→ **TASK ITEM**
Begin at the line below that has "The height and width of the screenshot is (840, 1451)." and stop after the line that has "Viewport: 1512px width, 797px height.". Please restate only those lines, word for word.

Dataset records
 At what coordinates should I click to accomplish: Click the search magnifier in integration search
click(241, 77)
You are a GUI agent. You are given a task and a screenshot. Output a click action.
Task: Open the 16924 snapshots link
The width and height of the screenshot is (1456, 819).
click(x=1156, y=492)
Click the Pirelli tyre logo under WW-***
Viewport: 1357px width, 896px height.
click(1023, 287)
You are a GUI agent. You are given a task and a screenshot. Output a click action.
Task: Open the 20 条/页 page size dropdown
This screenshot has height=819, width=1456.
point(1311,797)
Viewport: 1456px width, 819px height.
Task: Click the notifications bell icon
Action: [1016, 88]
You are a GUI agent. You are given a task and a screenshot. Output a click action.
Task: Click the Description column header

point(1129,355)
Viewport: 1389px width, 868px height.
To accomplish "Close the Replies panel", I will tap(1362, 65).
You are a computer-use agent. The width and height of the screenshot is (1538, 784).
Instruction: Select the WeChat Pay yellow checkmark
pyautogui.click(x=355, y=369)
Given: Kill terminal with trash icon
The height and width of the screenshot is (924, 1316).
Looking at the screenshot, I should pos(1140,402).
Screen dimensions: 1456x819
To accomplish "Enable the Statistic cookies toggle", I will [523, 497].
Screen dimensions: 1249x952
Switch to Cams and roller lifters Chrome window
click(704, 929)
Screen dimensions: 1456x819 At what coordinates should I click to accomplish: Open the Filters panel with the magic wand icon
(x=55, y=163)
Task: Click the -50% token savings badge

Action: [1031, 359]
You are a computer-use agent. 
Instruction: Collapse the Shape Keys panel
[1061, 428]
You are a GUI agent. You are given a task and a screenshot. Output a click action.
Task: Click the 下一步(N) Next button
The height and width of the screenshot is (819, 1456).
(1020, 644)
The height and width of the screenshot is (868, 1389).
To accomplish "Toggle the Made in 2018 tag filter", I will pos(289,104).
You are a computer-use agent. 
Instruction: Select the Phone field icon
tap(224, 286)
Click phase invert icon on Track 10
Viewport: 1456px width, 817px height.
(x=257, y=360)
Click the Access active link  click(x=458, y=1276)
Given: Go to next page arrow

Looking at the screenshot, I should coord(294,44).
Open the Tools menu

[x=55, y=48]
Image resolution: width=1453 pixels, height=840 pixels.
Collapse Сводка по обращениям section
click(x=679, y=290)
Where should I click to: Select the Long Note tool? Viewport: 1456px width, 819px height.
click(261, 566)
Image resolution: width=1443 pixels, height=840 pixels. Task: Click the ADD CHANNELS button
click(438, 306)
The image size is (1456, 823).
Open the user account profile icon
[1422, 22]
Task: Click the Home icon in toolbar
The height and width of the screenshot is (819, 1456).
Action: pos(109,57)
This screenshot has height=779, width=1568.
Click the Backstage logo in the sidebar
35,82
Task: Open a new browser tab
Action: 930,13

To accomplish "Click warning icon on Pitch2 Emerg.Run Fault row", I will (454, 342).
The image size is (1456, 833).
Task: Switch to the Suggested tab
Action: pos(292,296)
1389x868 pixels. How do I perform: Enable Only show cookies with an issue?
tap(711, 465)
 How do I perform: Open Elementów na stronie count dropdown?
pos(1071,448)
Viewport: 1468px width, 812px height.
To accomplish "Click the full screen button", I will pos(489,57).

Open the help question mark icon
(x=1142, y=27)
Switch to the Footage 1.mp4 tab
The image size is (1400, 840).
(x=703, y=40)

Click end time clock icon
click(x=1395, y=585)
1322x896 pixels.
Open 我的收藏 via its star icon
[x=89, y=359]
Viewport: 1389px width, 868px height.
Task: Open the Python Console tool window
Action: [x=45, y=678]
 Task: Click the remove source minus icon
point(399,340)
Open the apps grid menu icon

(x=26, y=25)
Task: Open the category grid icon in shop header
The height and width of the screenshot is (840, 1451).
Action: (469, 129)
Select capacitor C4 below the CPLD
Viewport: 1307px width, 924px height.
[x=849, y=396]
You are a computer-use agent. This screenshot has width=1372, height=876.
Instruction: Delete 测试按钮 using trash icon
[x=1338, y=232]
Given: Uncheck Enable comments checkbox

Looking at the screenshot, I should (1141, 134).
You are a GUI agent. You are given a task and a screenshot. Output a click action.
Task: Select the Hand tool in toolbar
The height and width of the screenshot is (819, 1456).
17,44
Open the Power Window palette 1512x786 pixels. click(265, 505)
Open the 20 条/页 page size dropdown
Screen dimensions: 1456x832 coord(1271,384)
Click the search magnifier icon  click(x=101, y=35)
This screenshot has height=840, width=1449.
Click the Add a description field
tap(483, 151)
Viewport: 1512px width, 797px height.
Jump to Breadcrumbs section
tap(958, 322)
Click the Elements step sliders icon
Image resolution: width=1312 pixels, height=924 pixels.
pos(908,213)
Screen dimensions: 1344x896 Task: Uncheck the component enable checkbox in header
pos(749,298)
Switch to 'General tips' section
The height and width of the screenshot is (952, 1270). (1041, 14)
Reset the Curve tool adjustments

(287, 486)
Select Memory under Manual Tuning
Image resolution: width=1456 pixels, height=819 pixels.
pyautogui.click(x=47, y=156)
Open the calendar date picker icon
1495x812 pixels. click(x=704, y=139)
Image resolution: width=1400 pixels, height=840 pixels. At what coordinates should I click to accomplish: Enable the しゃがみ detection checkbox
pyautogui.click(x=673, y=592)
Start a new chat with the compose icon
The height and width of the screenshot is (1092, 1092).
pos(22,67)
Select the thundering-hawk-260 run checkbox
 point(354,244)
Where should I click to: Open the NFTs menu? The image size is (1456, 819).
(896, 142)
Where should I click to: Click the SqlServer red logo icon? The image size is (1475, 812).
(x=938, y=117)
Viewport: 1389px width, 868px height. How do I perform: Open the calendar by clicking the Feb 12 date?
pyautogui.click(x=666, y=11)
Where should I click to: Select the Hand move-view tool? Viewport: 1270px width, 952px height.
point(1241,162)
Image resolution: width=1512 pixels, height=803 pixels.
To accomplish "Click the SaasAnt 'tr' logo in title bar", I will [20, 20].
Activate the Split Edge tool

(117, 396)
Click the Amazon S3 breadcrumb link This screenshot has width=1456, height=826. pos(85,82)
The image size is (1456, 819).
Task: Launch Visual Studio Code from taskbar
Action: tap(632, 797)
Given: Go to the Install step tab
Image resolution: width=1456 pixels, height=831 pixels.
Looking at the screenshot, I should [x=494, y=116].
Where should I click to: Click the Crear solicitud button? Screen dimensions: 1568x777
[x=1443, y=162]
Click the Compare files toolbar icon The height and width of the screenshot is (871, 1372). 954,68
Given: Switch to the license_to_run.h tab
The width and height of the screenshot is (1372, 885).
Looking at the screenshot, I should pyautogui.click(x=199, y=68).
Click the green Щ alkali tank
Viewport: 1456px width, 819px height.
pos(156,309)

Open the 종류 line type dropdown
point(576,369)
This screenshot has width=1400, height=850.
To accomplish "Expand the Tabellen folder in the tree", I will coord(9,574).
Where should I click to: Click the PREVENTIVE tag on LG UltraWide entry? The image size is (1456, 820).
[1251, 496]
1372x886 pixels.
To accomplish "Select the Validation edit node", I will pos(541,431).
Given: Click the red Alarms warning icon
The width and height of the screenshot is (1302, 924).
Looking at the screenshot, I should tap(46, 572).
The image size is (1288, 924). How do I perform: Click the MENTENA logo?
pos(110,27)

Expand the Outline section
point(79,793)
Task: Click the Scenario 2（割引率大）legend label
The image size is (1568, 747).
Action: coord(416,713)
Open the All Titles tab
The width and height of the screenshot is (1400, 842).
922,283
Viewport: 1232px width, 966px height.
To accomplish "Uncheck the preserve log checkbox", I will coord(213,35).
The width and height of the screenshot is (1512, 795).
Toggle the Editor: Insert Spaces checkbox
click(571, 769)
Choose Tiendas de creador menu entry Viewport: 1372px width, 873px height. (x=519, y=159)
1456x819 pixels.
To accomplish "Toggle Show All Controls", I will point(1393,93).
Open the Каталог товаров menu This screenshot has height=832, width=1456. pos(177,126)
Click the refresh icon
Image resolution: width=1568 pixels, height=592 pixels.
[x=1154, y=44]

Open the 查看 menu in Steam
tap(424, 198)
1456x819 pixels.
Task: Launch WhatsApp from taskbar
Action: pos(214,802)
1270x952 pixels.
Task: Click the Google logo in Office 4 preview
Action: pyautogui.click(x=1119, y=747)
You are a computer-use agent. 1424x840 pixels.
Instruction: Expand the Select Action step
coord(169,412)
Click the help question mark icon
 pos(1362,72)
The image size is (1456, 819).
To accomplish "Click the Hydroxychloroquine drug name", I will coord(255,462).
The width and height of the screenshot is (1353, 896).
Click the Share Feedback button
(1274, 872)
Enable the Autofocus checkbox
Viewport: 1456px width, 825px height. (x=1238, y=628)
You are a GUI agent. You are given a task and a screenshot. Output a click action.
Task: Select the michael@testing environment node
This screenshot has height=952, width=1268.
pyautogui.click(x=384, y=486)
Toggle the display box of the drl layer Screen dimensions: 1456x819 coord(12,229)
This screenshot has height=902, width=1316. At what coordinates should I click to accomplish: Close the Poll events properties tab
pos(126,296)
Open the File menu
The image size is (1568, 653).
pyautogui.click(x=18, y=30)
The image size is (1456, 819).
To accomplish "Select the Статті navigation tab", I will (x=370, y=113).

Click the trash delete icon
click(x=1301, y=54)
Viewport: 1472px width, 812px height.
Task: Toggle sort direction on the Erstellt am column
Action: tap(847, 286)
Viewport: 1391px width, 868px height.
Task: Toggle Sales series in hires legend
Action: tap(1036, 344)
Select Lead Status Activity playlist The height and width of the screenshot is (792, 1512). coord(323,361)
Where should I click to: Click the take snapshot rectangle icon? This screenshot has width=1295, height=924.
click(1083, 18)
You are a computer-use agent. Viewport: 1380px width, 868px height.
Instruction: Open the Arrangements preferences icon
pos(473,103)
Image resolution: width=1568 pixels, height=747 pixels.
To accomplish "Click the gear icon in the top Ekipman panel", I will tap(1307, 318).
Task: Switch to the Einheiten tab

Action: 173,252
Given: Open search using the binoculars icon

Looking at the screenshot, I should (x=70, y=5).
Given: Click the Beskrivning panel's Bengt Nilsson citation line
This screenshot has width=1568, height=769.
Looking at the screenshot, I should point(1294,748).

→ **PROBLEM SOLUTION**
The height and width of the screenshot is (840, 1451).
Action: (469, 129)
Select capacitor C4 below the CPLD
Viewport: 1307px width, 924px height.
[x=849, y=396]
You are a computer-use agent. This screenshot has width=1372, height=876.
Instruction: Delete 测试按钮 using trash icon
[x=1338, y=232]
Given: Uncheck Enable comments checkbox

Looking at the screenshot, I should (1141, 134).
You are a GUI agent. You are given a task and a screenshot. Output a click action.
Task: Select the Hand tool in toolbar
The height and width of the screenshot is (819, 1456).
17,44
Open the Power Window palette 1512x786 pixels. click(265, 505)
Open the 20 条/页 page size dropdown
Screen dimensions: 1456x832 coord(1271,384)
Click the search magnifier icon  click(x=101, y=35)
This screenshot has height=840, width=1449.
Click the Add a description field
tap(483, 151)
Viewport: 1512px width, 797px height.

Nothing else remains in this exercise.